Three friends. Two sides. One memory. Vienna. 1936. Three young friends - Leo, Elsa and Max - spend a perfect day together, unaware that around them Europe is descending into a growing darkness, and that events soon mean that they will be cruelly ripped apart from each other. With their lives taking them across Europe - to Germany, England, Prague and Poland - will they ever find their way back to each other? Will they want to?
Inspired by a true story, WHEN THE WORLD WAS
OURS is an extraordinary novel that is as powerful as it is heartbreaking, and
shows how the bonds of love, family and friendship allow glimmers of hope to
flourish, even in the most hopeless of times.
Wow, what a book. I had been in
a bit of a reading rut, struggling to really get into a book, but I read this
one in two sittings…it would have been one sitting had I not started it at
night.
Leo, Elsa and Max, three best friends living in Vienna. They experience one of those rare ‘perfect
days’ celebrating Leo’s 9th birthday…and then the world as they know
it changes, and friends become enemies. Leo and Elsa are Jews and Max is not.
The book follows these three characters on their separate, very
different journeys through the years from 1936 to 1945.
I won’t give too much away, but the idea for this story came from the
authors own grandfather. He is the Leo
in this story, and the chance encounter he had with a visiting English couple
in Vienna turned out to change the course of his life.
This book is heartbreaking, so be prepared. It is a story of the holocaust, and all of the horrors that surround that time in our history. Not everything is explicitly explained, such as what happens to the Jews told to go to the left at Auschwitz, or what exactly Elsa’s friend Greta has to do, to get the extra food from the Nazi officers, but it’s all there.
We get to
see both sides in this book. What is was
to be Jewish, but also what it was to be a young German boy who grew up with
one wish; to be part of the Hitler Youth.

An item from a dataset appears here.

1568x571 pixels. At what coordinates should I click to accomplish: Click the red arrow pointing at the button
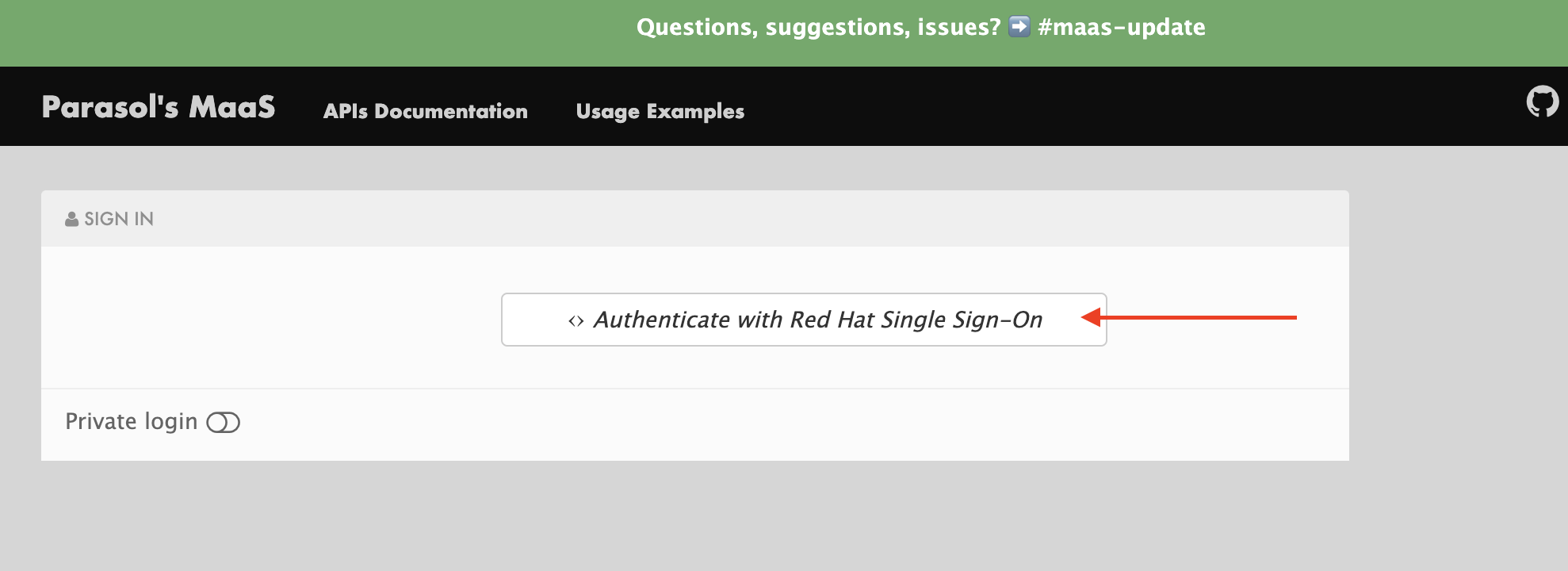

Impossible to understand in hindsight, but how much did these young men
really know about what being a Nazi soldier meant, in practice?
All of the darkness and sadness aside, this is also a story about family,
hope and the memories of perfect days that keep us going, when the world is
falling apart.
A must read.
Thanks to NetGalley and Simon & Schuster for the opportunity to read a review copy of this.